"Milan can't become, on the eve of the Expo 2015, an Islamic city, a city of Gypsies, full of Roma camps and swamped by foreigners, a city that gives voting rights to immigrants in municipal elections," Berlusconi said on Monday.
"I don't think that we Milanese consider it a priority to build a beautiful mosque," Berlusconi said in a message posted to the website of his ruling conservative People of Freedom (PdL) party.
The leader of Italy's largest centre-left opposition Democratic Party Pierluigi Bersani met Berlusconi's inflammatory remarks with an ironic putdown.
"Your words are laughable..you're going to need to wear a burqa to avoid people recognising you in the street," he jibed.
This month's local elections taking place in Milan, Naples and other Italian cities are being seen as key test of the Berlusconi coalition government's popularity, two years before its mandate ends in 2013.
In a bitterly contested first round of voting in the northern business capital last week, the centre-left's candidate, former Communist Giuliano Pisapia bested incumbent conservative mayor, Letizia Moratti, taking some 48 percent of votes compared to her 42 percent.
Pisapia, branded a leftist extremist by Berlusconi has announced he is suing Moratti for claiming he associated in the past with far-left terrorists.

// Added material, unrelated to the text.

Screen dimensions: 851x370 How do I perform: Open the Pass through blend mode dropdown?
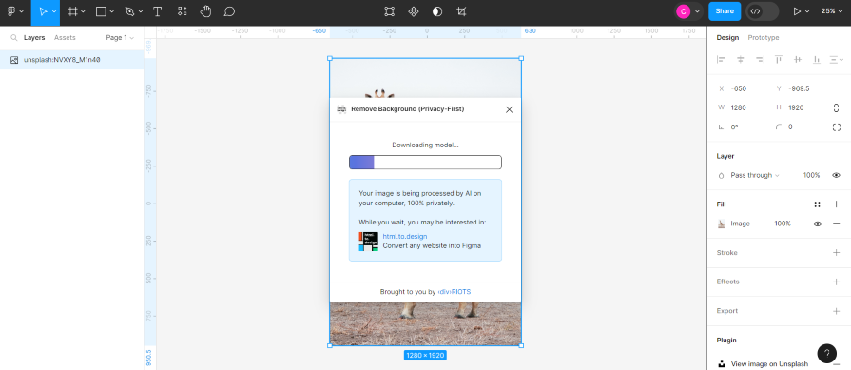click(x=755, y=175)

The pair are due to face-off again in run-offs scheduled for Saturday and Sunday.
The issue of an official mosque is a politically charged one in Milan which has been a conservative stronghold for almost two decades. Moratti, a former national education minister from the PdL, says she opposes the construction of the mosque requested by Muslims.
A mosque in Italy's business capital woud create "a centre of attraction for Islamic groups from all over Italy who then would not be controllable," Moratti has stated.
Pisapia has criticised Moratti's position saying Milan should allow a proper place of worship for its Muslim community, who have been forced to hold prayers in makeshift venues such as garages and a disused cycle stadium.
Both candidates say several encampments on the outskirts of Milan mostly occupied by Roma Gypsies, which Milanese associate with crime, should be closed down.
Pisapia has blamed the squatter camps on negligence by the conservative city administration.